Etik kurulun "yapılan araştırmanın insan haysiyetine uygun olup olmadığını araştırmakla yükümlü olduğunu" vurgulayan Tokaç, din adamı uygulamasının AB mevzuatında da bulunduğunu belirterek "Dinle doğrudan ilgisi yok, din adamlarındaki insan hassasiyetiyle ilgili olabilir. Fetva makamı oluşturmuyoruz. Önemli olan sivil vatandaş gözüyle bakarken birkaç pencereyi birden açık tutmak" dedi. Tokaç, merkezdeki etik kurulun, yerel kurulların çözemediği anlaşmazlıkları da "hakem" olarak karara bağlayacağını anlattı.



AB'de farklı uygulamalar

Klinik araştırmalarla ilgili etik kurullar, AB'nin kabul ettiği çatı niteliğindeki yasal düzenlemenin belirlediği kurallar çerçevesinde görev yapıyor. Bu kurulların görev tanımını belirleyen AB, üyelerin kimlerden oluşacağı konusunda sadece "tıp uzmanları ve tıpla ilgisi olmayan uzmanlar" ayrımını getiriyor. AB ülkelerinde, kurullara din adamlarının dahil edilmesi konusunda da farklı yaklaşımlar bulunuyor. Klinik araştırmalarla ilgili etik kurulların oluşturulmasında AB'nin 2001 tarihli yönergesi temel alınıyor. Bu yönerge, etik kurulun bağımsızlığının önemini vurgularken, "yapısı" konusunda spesifik bir yönlendirme yapmıyor. Benzer bir yaklaşıma Avrupa Konseyi'nin konuyla ilgili protokolünde de rastlanıyor. Bu protokolde ve AB yönergesinde, klinik araştırmanın etik olarak kabul edilebilir olup olmadığı hakkında görüş bildirecek kurulun, tıp ve tıpla ilgili olmayan, farklı bilim kollarında görev alan isimlerden oluşması telkin ediliyor. Etik kurulun yapısı ve üye sayısı ülkeden ülkeye değişirken, din konusuna yaklaşım da farklılaşıyor. AB üyelerinin büyük çoğunluğu, üniversitelerde din konusunda uzmanlaşan akademisyenleri ulusal düzeydeki etik kurulu üyesi olarak atamayı tercih ediyor. Sayıları çok az olmakla birlikte, bazı AB üyelerinde din adamlarının doğrudan kurul üyesi olduğuna da rastlanıyor. Fransa, İsveç ve Danimarka, bu yöntemi belirleyen ülkeler arasında yer alıyor.

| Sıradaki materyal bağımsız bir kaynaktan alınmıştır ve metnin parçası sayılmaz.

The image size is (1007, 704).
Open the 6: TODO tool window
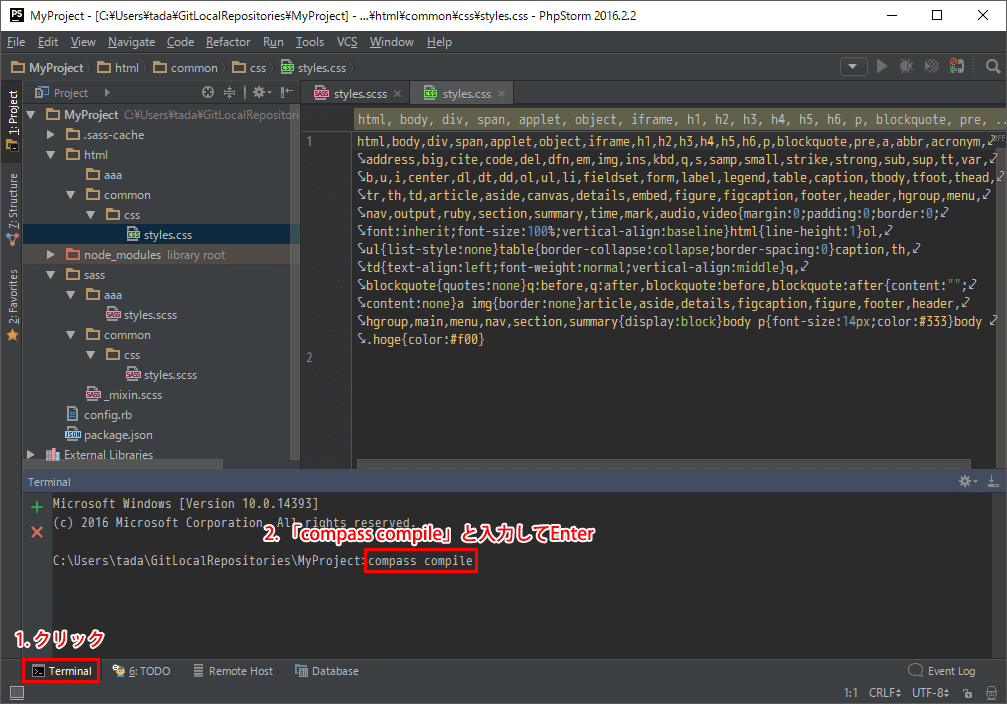pos(141,671)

İlaç araştırmaları etik kurul görüşüne bağlı

Etik kurullar, "tıbbi araştırmalarda hasta ve denek haklarının, güvenliklerinin, sağlıklarının, onurlarının ve mahremiyetlerinin korunması için" oluşturuldu. İlaç araştırmaları için onayı zorunlu olan etik kurullar, ilaç dışındaki çalışmalar için başvuru durumunda görev yapıyor. Etik kurulların, sağlık araştırmalarında ulusal ve uluslararası etik ilkelere uyulup uyulmadığını incelemek, görüş bildirmek, karar vermek, uygulamayı izlemek gibi görevleri de var.